2577 sayılı İdari Yargılama Usulü Kanunu’nun “İdari Dava
Türleri ve İdari Yargı Yetkisinin Sınırı” başlıklı 2. maddesinin değişik 1
numaralı bendinde:
“a) (Değişik : 8.6.2000-4577/5 md.) İdari işlemler
hakkında yetki, şekil, sebep, konu ve maksat yönlerinden biri ile hukuka
aykırı olduklarından dolayı iptalleri için menfaatleri ihlal edilenler
tarafından açılan iptal davaları,
b) İdari
eylem ve işlemlerden dolayı kişisel hakları doğrudan muhtel olanlar
tarafından açılan tam yargı davaları,
c)
(Değişik : 18.12.1999-4492/6 md.) Tahkim yolu öngörülen imtiyaz şartlaşma
ve sözleşmelerinden doğan uyuşmazlıklar hariç, kamu hizmetlerinden birinin yürütülmesi
için yapılan her türlü idari sözleşmelerden dolayı taraflar arasında çıkan
uyuşmazlıklara ilişkin davalar” idari dava türleri olarak sayılmış olup;
kural olarak, idari yargıda ancak Devlete ve kamu tüzel kişilerine karşı
açılan davalara bakılabilir.
Buna
göre, iptali istenilen işlemin tesis
edildiği ve dava açıldığı tarihte davalı mevkiinde kamu kuruluşu niteliği
taşımayan Türk Telekomünikasyon A.Ş.'nin olması karşısında, idari yargı
yetkisi kapsamında açılmış bir idari dava bulunduğundan söz etmek olanaksız
olduğundan; uyuşmazlığın, özel hukuk
hükümlerine göre görüm ve çözümünde adli yargı yerinin görevli olduğu
sonucuna varılmıştır.
Belirtilen
nedenlerle, Yargıtay Cumhuriyet Başsavcısı’nın başvurusunun kabulü ile
İdare Mahkemesinin Görevlilik Kararının kaldırılması gerekmiştir.

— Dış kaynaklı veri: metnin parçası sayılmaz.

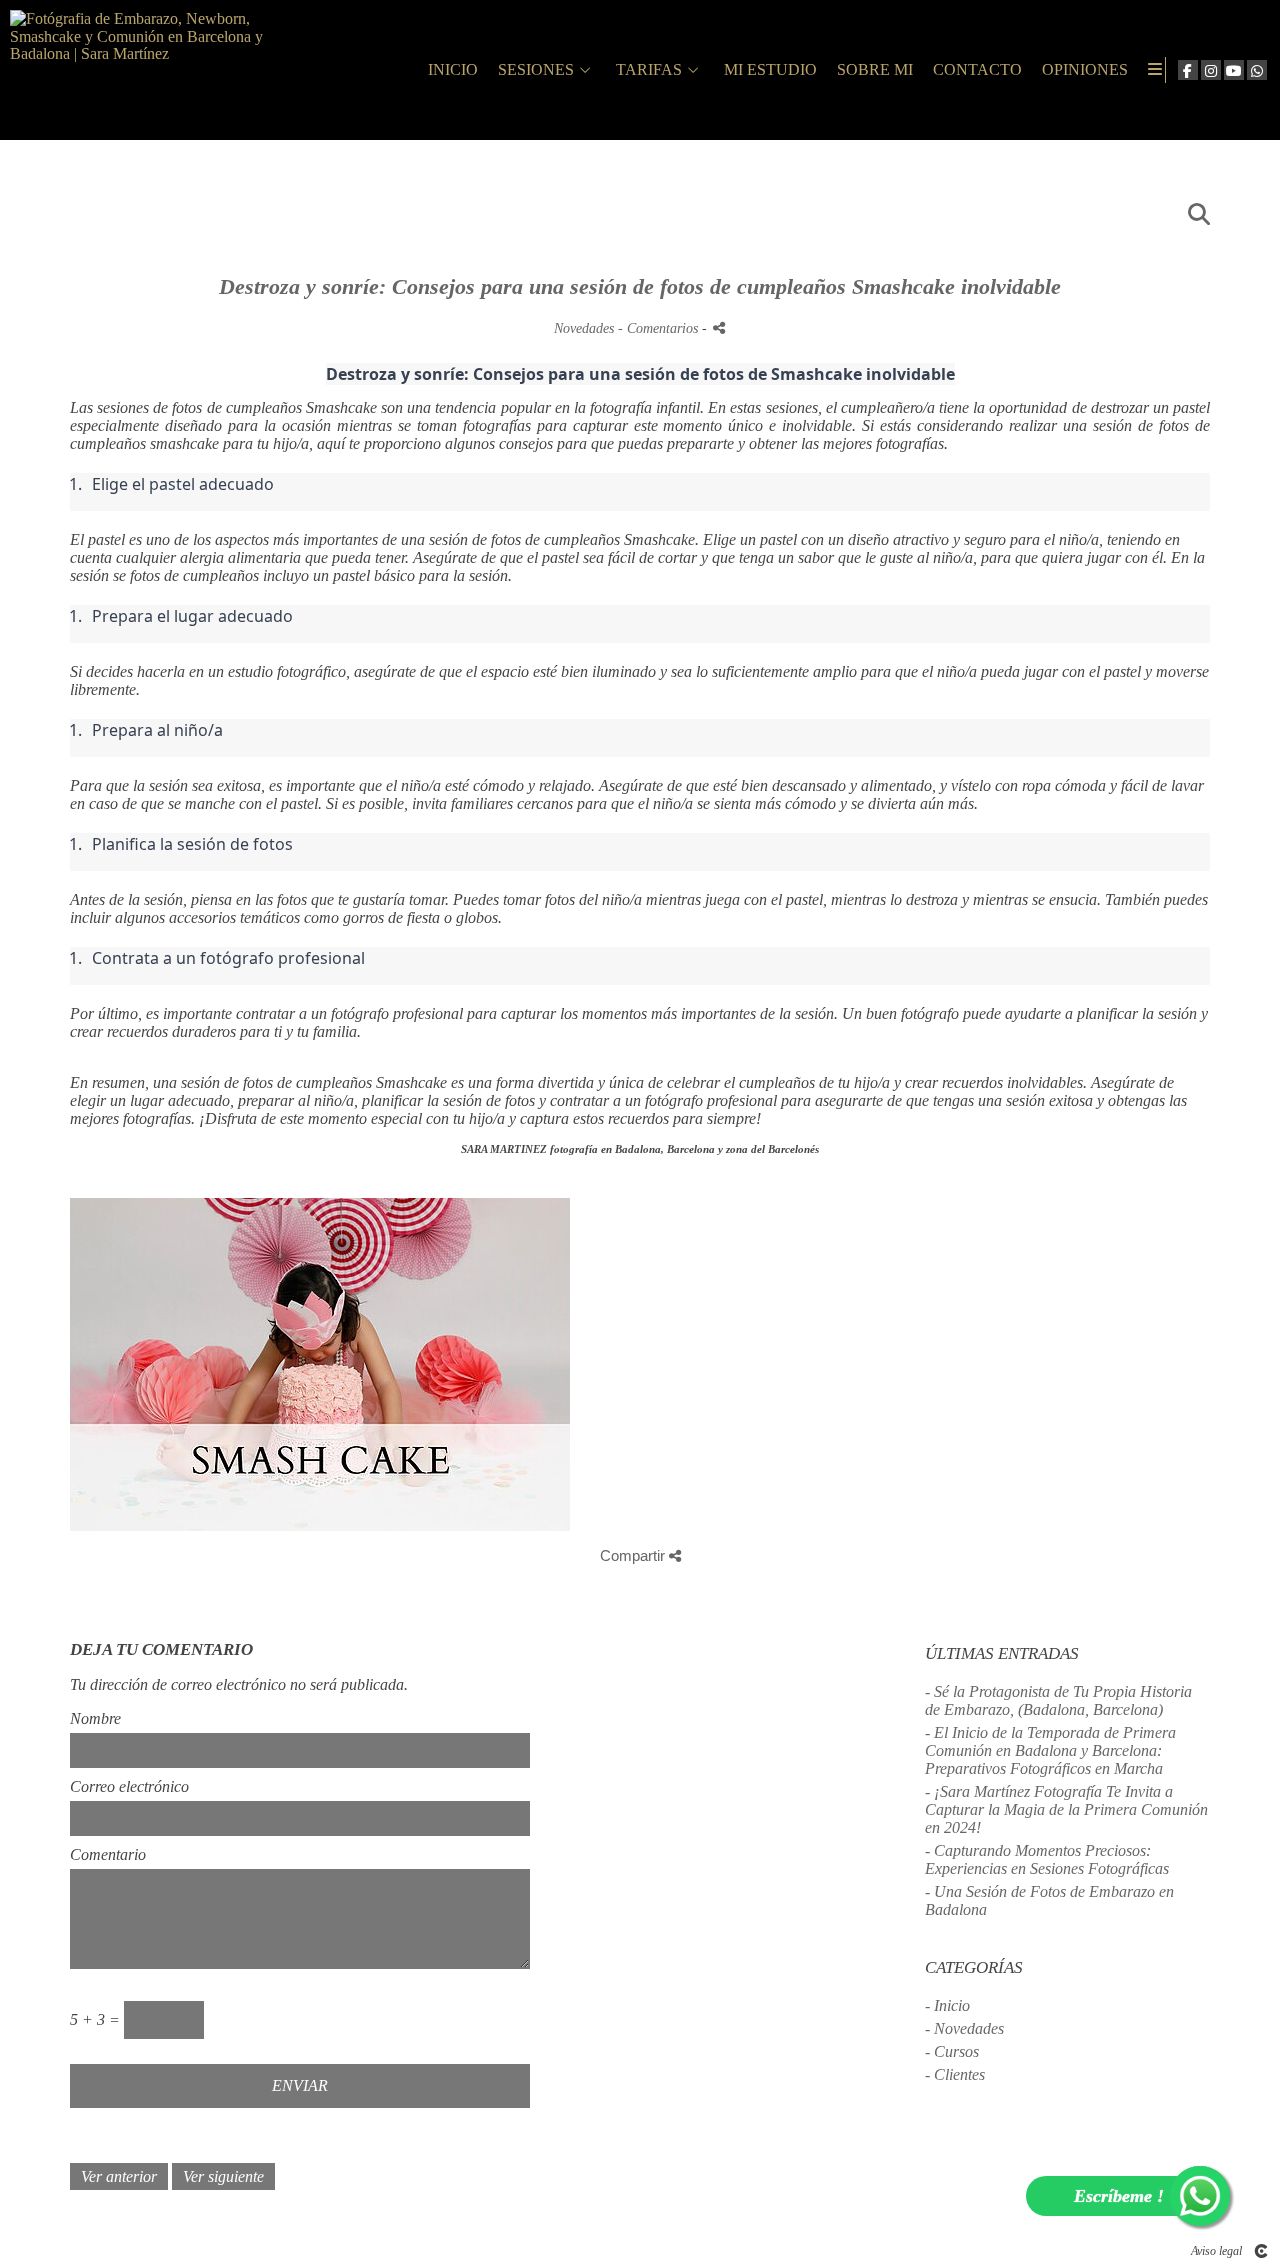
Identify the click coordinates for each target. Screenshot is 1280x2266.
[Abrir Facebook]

SONUÇ : Davanın çözümünde ADLİ YARGININ görevli olduğuna, bu nedenle
Yargıtay Cumhuriyet Başsavcısı’nın BAŞVURUSUNUN KABULÜ ile Rize İdare Mahkemesi’nin 3.6.2011 gün ve
E:2011/362 sayılı GÖREVLİLİK KARARININ KALDIRILMASINA, 4.6.2012 gününde OY BİRLİĞİ İLE KESİN OLARAK karar
verildi.
—— • ——
Uyuşmazlık Mahkemesi
Başkanlığından:
ESAS NO : 2012/62
KARAR NO : 2012/125
KARAR TR : 4.6.2012
(Hukuk Bölümü)
ÖZET : İmar planından kaynaklanan tazminat davasının,
İDARİ YARGI YERİNDE çözümlenmesi gerektiği hk.
K A R A R
Davacı : M. S. vd.
Vekili : Av. H. K.
Davalı : Milli Eğitim Bakanlığı
Vekili : Av. A. G.
O L A Y :
Davacılar vekili, Müvekkillerinin Ankara İli, Çankaya İlçesi, Kırkkonaklar
Mahallesi, 27379 ada, 1 parsel sayılı taşınmaz üzerinde pay sahibi
olduklarını, taşınmazın imar planında Milli Eğitim Bakanlığı tarafından
okul alanı olarak ayrıldığını, taşınmaz üzerinde 5.1.1996 tarihinden bu
yana herhangi bir kamulaştırma işlemi yapılmadığını; 3194 sayılı İmar
Kanununun 18.maddesine göre uygulamaya tabi tutulan ve imar planında okul
yeri olarak ayrılan taşınmazdan müvekkillerinin bağımsız faydalanma
olanağının kalmadığını ileri sürerek, fazlaya ilişkin dava ve talep hakları
saklı kalmak kaydı ile, kamulaştırmasız el konulan taşınmazdaki
müvekkillerine ait payların bedelinin şimdilik 10.000,00 TL’sinin davalı
idareden, dava tarihinden itibaren işleyecek yasal faiziyle birlikte
tahsili istemiyle adli yargı yerinde dava açmıştır.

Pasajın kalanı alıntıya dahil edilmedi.